祇園寺

東京都調布市佐須町2-18-1

自由の松

調布市佐須・柏野小の南にある祇園寺は、深大寺を開いた満功上人(まんくうしょうにん)誕生の地と伝えられている。

言い伝えに寄れば、昔、この地に住んでいた右近の長者という豪族とその妻虎女の間には娘が一人いた。娘が年頃になった頃、福満童子という若者が現れて相思相愛の仲となったが、長者夫妻はどこの馬の骨ともわからない若者と一緒にさせるわけには行かないと、池の中の小島に娘を隔離してしまった。

庚申塔

困った福満が水神・深沙大王(じんじゃだいおう)に祈ったところ、大きな亀が現れて彼を背に乗せ娘の住む島へ渡したという。

二人は結婚を許され男の子を授かった。この子が成人して満功上人となり深大寺を開いた。小島のあとにはこの祇園寺が建てられたが、深大寺の賑わいに比べるとこちらはいたって静かだ。

その静かな祇園寺に、1,000人を越す人々が集まったことがある。
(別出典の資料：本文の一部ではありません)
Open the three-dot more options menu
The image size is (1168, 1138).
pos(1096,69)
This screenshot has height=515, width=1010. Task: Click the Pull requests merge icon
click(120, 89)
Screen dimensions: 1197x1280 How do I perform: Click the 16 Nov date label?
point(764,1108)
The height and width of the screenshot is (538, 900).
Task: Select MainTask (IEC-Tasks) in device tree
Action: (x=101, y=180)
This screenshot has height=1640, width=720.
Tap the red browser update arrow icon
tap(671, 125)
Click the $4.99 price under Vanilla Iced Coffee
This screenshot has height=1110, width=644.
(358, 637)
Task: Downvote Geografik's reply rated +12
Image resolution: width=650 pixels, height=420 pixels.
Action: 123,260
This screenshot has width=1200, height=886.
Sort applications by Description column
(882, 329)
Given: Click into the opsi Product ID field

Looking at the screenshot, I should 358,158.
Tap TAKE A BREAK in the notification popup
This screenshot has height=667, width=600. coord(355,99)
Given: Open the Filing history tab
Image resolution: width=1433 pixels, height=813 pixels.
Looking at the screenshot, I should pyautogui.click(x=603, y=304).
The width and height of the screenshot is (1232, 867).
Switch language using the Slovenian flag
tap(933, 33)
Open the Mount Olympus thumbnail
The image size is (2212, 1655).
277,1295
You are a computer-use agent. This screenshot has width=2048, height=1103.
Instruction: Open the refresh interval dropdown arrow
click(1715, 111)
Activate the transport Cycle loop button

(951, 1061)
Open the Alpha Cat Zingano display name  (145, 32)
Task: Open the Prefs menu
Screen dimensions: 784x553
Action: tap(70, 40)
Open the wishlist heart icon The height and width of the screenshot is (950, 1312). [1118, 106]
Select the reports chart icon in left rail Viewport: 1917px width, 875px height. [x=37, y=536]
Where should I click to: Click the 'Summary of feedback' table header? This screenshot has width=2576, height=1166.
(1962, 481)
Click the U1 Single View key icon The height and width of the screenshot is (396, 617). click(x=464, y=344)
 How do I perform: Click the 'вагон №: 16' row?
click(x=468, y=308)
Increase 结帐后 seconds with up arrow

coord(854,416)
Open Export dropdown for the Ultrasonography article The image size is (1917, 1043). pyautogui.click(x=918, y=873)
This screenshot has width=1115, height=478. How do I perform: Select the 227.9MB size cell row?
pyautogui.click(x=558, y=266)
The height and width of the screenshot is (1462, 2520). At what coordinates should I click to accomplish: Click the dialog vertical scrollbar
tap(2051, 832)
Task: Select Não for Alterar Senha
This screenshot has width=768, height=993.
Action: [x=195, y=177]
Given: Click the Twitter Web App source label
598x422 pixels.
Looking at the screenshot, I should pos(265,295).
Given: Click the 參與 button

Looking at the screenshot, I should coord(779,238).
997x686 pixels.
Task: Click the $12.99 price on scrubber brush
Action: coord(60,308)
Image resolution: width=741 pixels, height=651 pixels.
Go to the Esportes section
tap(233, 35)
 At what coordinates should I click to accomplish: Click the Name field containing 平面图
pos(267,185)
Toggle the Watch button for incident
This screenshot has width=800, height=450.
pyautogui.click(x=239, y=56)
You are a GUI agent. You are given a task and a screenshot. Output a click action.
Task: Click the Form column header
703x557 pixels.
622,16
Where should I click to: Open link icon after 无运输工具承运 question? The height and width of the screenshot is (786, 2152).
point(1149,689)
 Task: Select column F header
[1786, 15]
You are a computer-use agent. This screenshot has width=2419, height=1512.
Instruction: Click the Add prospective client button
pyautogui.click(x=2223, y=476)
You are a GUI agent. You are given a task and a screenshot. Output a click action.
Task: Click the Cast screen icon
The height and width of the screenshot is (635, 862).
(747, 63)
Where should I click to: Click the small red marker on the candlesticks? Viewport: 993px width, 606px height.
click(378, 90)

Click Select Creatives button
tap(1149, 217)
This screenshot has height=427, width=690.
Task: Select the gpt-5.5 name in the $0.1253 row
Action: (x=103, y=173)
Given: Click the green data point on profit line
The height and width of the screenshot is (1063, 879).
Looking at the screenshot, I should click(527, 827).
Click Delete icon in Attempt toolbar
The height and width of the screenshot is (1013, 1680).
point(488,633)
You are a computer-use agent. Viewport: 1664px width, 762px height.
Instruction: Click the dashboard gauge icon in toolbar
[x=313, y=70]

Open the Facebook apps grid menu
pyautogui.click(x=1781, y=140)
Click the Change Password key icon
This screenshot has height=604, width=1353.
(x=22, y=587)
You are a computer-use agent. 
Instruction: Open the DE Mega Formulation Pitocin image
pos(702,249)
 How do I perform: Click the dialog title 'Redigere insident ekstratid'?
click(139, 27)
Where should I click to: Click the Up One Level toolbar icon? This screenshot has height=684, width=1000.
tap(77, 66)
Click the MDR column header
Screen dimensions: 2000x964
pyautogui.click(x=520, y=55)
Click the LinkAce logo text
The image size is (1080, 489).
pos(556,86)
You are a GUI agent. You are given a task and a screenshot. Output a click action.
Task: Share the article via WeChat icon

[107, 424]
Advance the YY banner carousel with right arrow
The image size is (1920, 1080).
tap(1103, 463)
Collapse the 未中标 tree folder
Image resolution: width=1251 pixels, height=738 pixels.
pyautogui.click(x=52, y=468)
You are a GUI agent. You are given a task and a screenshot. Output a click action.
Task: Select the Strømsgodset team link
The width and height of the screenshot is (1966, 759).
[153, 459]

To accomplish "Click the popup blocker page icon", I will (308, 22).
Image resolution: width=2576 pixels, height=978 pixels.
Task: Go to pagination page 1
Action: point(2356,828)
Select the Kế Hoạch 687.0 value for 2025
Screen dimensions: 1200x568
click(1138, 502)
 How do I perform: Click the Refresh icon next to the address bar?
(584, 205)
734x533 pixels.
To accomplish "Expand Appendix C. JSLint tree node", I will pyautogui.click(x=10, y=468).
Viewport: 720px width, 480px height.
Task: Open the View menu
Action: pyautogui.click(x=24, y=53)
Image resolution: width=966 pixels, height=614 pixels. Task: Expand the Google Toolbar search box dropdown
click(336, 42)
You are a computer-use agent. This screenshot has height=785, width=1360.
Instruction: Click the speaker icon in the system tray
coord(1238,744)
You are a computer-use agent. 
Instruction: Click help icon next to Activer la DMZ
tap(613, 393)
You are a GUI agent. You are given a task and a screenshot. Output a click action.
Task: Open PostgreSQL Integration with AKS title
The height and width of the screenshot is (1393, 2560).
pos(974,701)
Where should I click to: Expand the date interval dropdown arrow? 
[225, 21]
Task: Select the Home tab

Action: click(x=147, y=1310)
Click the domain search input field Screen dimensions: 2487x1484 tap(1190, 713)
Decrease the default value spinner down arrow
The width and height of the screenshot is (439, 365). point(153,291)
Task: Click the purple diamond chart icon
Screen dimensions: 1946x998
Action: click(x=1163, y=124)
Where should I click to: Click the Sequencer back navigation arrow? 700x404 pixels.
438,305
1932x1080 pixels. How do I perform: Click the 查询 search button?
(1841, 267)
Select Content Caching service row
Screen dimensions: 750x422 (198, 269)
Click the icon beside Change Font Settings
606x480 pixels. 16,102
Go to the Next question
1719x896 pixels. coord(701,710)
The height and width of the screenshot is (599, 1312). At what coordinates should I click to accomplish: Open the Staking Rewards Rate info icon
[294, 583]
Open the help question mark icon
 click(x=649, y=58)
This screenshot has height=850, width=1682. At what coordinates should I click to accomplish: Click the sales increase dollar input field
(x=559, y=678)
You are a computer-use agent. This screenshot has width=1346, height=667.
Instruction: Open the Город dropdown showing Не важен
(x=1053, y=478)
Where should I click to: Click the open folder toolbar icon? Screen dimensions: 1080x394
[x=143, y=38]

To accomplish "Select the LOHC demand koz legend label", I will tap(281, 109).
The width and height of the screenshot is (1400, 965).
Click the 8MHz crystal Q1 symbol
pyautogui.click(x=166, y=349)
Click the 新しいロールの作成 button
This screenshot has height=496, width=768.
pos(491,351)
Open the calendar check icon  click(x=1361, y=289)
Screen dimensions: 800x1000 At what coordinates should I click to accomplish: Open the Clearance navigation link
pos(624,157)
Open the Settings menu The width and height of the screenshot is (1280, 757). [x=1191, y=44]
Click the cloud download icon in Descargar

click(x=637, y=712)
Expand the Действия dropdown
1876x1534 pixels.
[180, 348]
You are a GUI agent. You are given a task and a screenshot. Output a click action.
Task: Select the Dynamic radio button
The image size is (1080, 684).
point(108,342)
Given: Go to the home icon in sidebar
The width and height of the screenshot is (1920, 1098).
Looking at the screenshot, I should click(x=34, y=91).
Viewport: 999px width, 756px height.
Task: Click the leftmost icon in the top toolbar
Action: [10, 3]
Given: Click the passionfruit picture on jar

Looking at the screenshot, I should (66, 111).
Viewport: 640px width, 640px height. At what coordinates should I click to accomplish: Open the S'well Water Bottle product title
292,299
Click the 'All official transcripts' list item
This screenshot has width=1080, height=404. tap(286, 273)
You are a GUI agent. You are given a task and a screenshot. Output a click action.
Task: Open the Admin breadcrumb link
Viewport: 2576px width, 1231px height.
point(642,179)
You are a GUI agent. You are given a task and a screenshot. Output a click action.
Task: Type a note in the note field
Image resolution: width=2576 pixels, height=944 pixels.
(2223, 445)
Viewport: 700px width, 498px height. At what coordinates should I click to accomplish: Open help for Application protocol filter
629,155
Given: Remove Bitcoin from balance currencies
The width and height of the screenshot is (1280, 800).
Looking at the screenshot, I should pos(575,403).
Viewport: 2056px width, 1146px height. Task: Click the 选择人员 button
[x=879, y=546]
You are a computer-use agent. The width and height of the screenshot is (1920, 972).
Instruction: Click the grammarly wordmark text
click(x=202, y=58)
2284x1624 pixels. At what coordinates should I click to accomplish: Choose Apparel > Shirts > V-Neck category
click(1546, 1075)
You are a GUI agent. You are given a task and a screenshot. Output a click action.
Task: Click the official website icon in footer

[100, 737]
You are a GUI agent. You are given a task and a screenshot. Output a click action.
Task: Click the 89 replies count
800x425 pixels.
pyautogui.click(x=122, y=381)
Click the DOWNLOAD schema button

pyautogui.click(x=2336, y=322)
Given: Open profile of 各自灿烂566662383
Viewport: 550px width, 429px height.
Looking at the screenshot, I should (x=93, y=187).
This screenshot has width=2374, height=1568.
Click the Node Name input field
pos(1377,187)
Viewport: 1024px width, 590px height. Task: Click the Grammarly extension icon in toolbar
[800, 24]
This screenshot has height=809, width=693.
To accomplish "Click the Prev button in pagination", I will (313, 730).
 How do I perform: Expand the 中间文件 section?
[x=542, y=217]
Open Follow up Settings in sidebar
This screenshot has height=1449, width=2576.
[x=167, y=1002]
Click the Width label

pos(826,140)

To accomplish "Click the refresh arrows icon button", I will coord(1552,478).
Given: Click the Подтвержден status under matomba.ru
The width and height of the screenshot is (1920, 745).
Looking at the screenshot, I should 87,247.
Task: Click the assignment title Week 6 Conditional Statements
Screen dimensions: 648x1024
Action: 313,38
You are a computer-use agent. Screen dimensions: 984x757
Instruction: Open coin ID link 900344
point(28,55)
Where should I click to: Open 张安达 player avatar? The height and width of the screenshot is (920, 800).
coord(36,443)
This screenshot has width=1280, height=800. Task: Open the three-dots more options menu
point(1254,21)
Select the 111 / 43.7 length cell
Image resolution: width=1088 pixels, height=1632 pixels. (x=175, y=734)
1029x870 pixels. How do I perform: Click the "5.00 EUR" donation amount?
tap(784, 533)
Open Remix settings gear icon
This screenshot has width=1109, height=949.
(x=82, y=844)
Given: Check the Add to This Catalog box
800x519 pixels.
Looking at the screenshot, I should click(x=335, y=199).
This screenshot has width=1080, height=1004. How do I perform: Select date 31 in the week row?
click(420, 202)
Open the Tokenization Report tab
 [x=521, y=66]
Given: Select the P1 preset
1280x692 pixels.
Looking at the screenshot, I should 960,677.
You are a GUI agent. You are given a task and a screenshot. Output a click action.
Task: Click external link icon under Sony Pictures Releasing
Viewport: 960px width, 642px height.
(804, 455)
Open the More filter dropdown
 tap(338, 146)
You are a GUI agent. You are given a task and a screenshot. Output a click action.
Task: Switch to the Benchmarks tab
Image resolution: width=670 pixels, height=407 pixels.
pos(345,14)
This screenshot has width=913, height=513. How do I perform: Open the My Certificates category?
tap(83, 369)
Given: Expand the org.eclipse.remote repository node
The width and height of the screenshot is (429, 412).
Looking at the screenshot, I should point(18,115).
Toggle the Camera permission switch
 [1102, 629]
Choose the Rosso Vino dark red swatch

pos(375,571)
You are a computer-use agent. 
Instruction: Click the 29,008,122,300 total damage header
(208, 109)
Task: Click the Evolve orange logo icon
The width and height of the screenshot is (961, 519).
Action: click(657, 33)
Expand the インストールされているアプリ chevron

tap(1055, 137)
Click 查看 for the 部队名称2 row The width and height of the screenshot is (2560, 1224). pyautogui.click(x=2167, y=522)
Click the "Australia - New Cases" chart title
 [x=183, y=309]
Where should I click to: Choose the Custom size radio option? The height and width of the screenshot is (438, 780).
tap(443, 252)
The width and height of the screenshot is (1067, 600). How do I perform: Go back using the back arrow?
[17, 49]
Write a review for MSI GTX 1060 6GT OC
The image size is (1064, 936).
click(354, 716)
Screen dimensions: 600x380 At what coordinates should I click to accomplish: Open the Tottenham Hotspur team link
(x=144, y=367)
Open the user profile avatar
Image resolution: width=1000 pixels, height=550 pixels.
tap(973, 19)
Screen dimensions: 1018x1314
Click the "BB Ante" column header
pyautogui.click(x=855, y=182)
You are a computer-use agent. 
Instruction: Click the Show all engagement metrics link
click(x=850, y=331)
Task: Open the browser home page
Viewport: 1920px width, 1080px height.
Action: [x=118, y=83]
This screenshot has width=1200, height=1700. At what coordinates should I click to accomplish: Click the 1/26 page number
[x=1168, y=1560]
それは明治41年(1908)9月12日のことで、住職・中西悟玄が自由民権運動のために活躍した先人の慰霊祭を行った際には、最後の百円札の肖像で有名な板垣退助以下多数の党員が集まったと言う。

本堂右手に、その時に板垣が植えたという「自由の松」がある。説明の立て札には、彼の有名な言葉「板垣死ストモ自由ハ死セズ」をもじって、「板垣死すとも自由の松はすくすくとのびている」と書かれていた。